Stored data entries

----

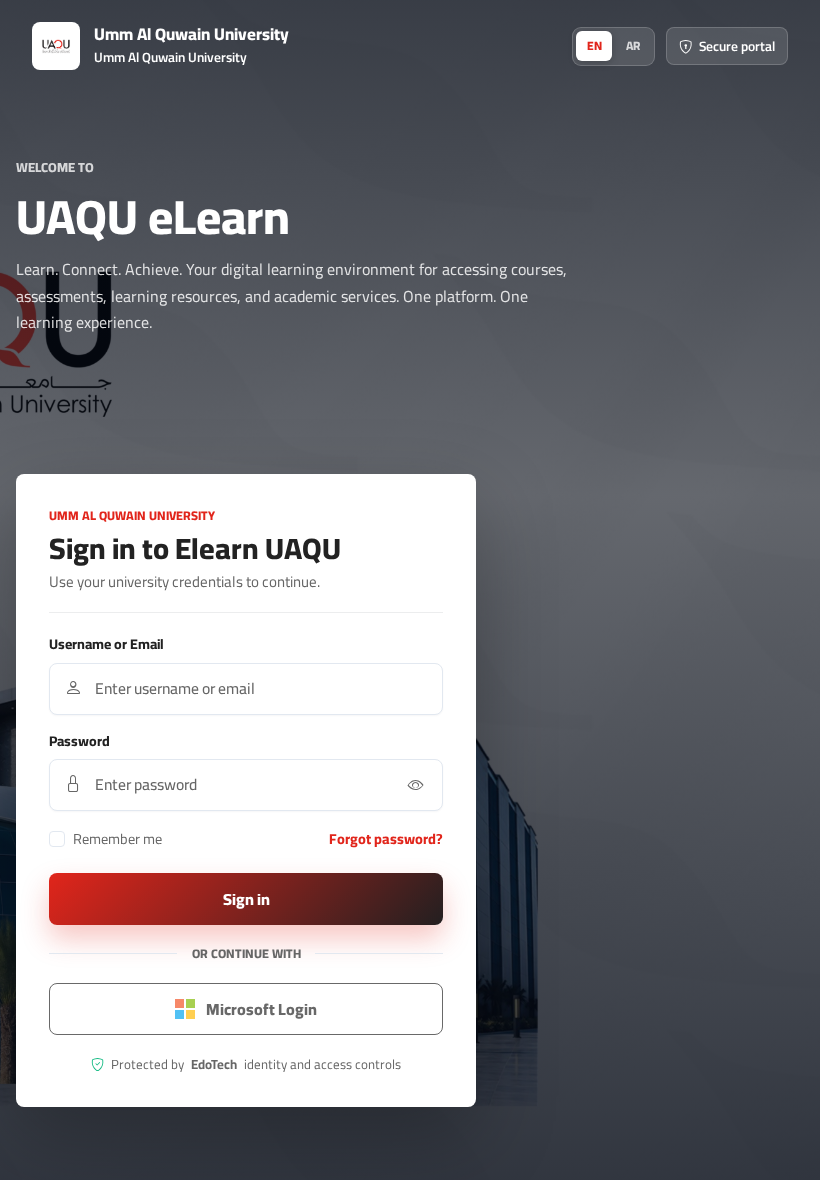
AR (633, 45)
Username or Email (106, 644)
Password (79, 741)
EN (594, 45)
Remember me (117, 839)
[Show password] (416, 785)
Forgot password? (386, 839)
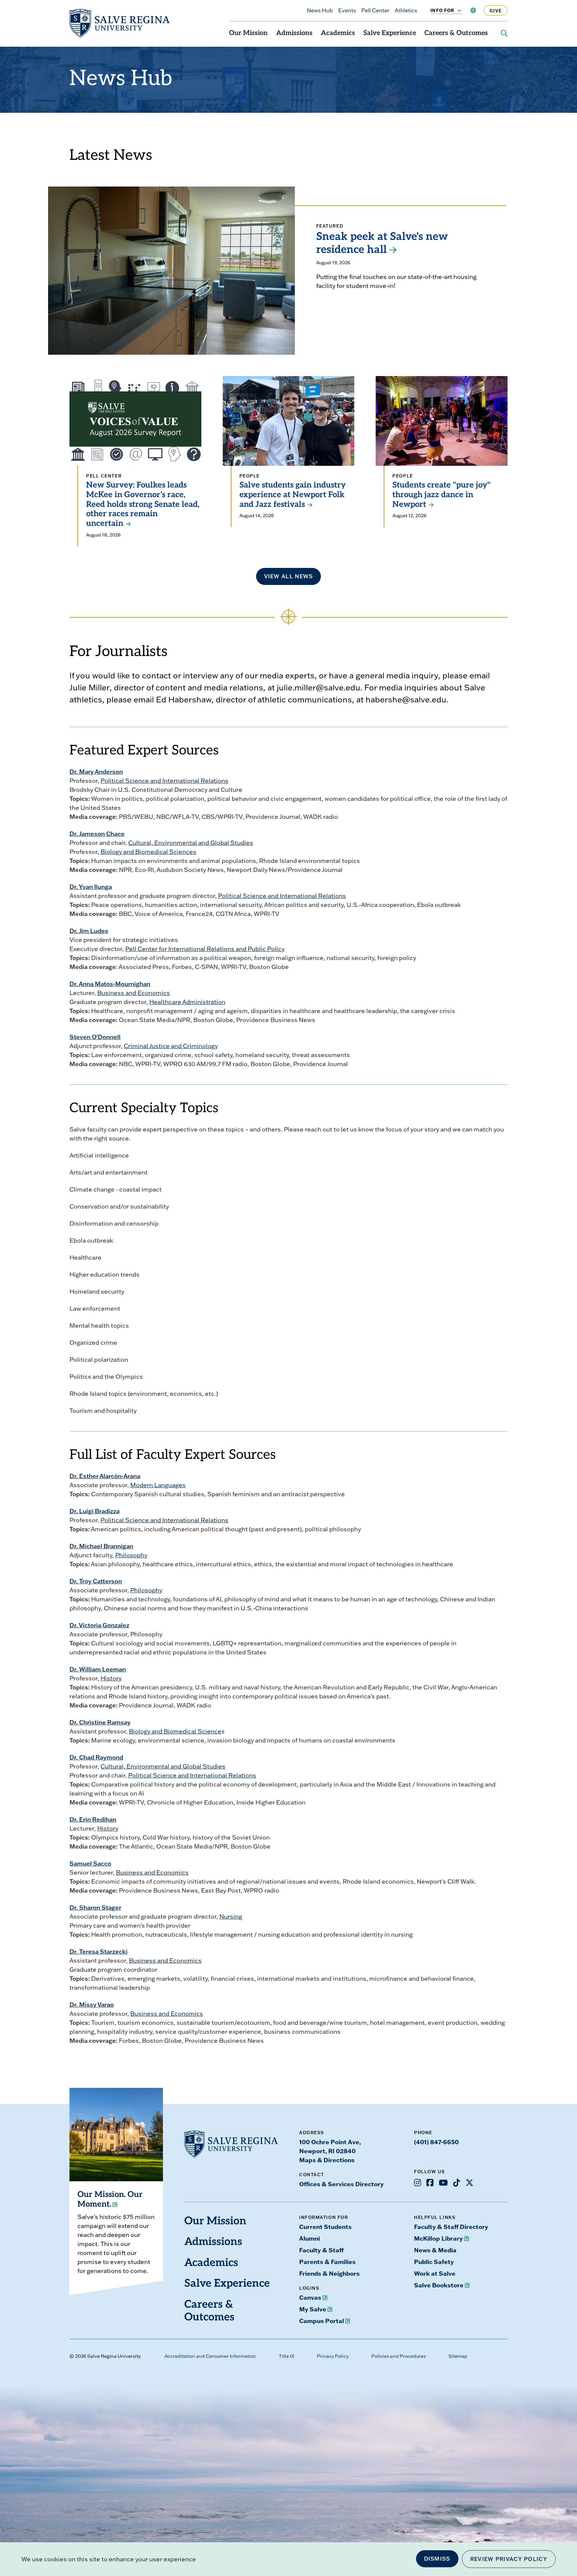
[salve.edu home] (119, 23)
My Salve (312, 2309)
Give (496, 10)
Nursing (230, 1916)
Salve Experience (389, 33)
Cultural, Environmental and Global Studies (190, 843)
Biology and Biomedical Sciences (148, 852)
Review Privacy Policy (508, 2559)
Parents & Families (327, 2262)
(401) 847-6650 (436, 2142)
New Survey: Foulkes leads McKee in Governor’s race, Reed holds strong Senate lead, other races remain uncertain (142, 504)
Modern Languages (158, 1485)
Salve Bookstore (438, 2285)
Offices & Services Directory (341, 2184)
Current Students (325, 2227)
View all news (288, 576)
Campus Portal (321, 2321)
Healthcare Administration (187, 1002)
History (111, 1678)
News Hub (320, 10)
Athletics (406, 10)
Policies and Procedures (398, 2356)
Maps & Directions (327, 2160)
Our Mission (248, 33)
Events (347, 10)
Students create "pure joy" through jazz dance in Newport (441, 495)
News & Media (435, 2250)
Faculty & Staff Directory (451, 2227)
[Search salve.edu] (504, 33)
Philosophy (131, 1555)
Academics (338, 33)
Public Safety (434, 2262)
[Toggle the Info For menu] (455, 10)
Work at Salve (434, 2273)
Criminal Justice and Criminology (171, 1046)
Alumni (309, 2238)
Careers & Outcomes (456, 33)
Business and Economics (133, 993)
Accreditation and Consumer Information (210, 2356)
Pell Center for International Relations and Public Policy (204, 949)
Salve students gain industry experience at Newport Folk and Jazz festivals (292, 495)
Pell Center (375, 10)
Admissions (294, 33)
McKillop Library (438, 2238)
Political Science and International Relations (164, 780)
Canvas (310, 2297)
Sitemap (457, 2356)
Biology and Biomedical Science (175, 1731)
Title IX (286, 2356)
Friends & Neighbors (329, 2273)
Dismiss (437, 2558)
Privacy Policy (333, 2356)
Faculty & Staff (321, 2250)
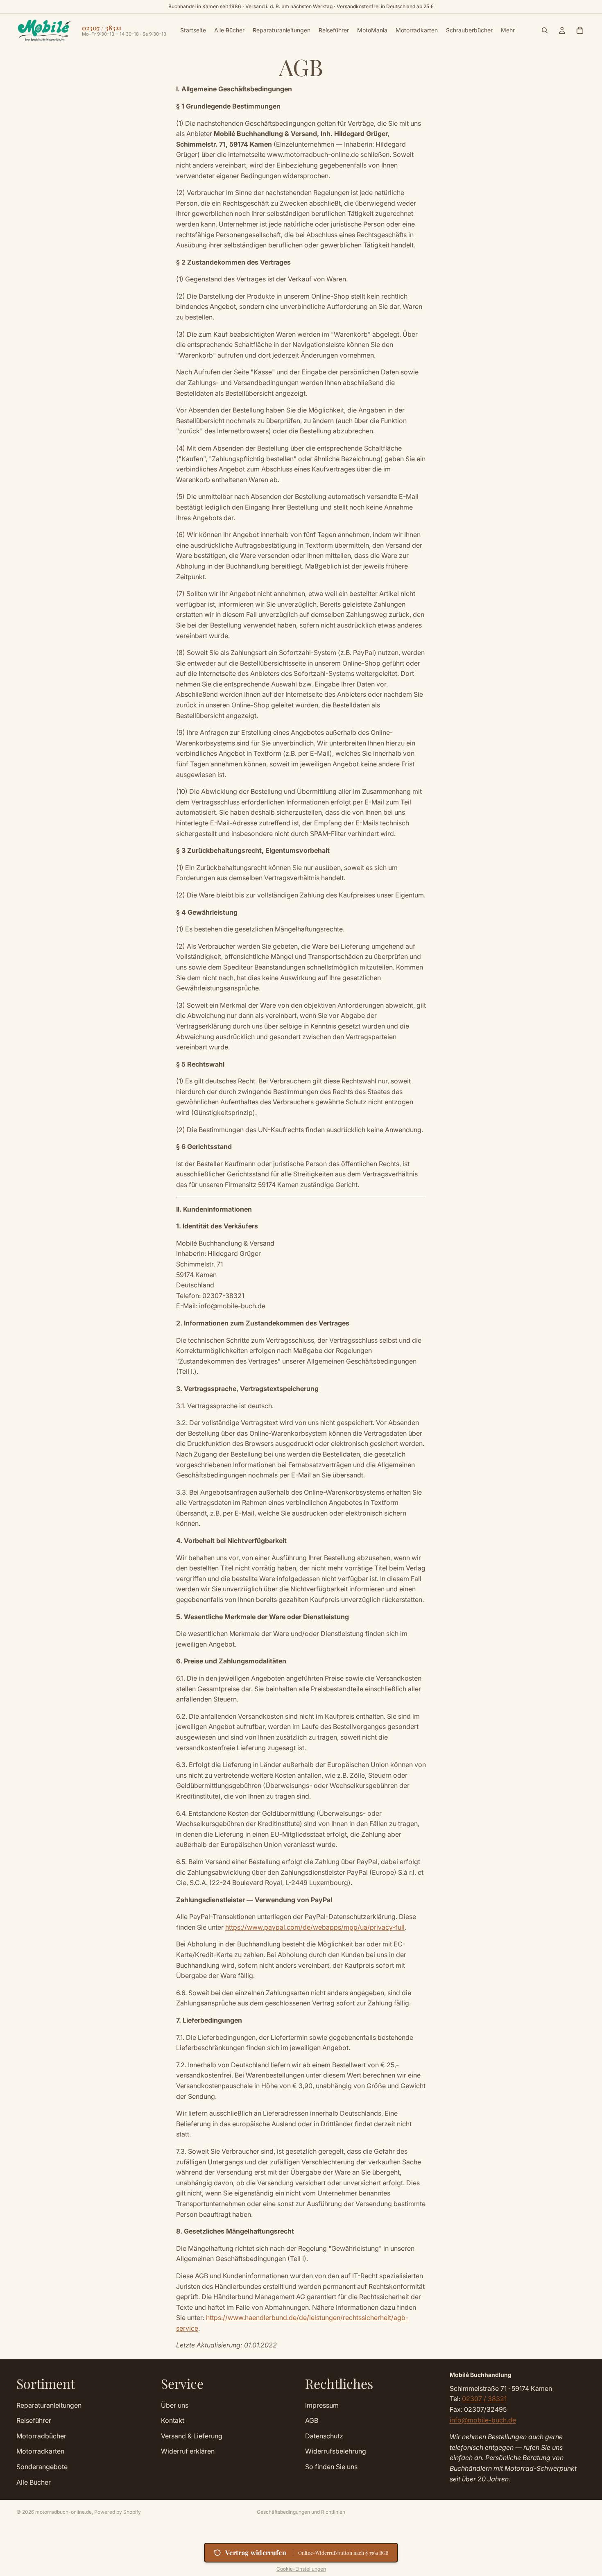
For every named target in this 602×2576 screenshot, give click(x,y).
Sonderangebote (42, 2466)
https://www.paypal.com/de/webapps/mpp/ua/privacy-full (315, 1927)
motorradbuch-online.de (63, 2512)
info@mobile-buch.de (483, 2419)
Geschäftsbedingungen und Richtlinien (301, 2512)
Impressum (322, 2405)
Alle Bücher (33, 2482)
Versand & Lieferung (191, 2435)
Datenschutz (324, 2435)
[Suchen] (545, 30)
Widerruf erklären (188, 2451)
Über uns (174, 2405)
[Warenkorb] (580, 30)
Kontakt (172, 2420)
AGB (311, 2420)
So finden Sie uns (331, 2466)
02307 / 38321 (484, 2399)
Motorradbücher (41, 2435)
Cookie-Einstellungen (301, 2569)
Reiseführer (33, 2420)
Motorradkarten (40, 2451)
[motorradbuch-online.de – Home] (44, 30)
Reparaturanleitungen (48, 2405)
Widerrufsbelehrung (335, 2451)
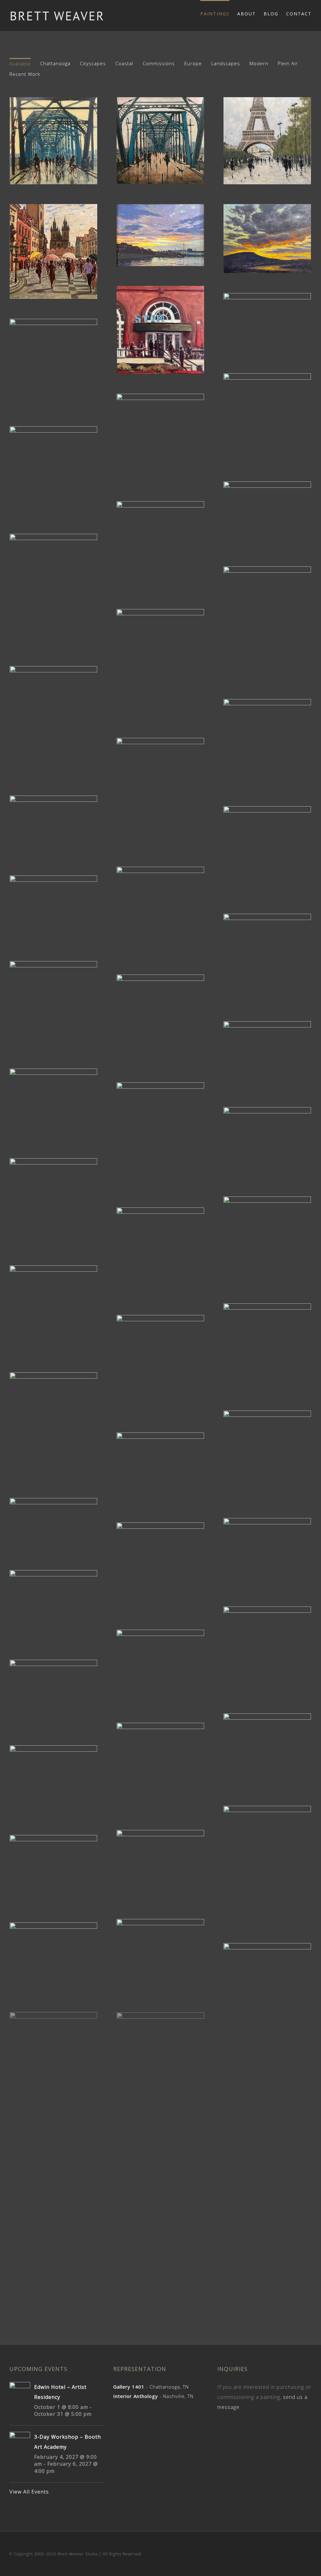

----

Go through the data above and copy each line that holds the word "Faculty".

> RESULT OF THE TASK
Faculty & Staff Directory (451, 2227)
Faculty & Staff (321, 2250)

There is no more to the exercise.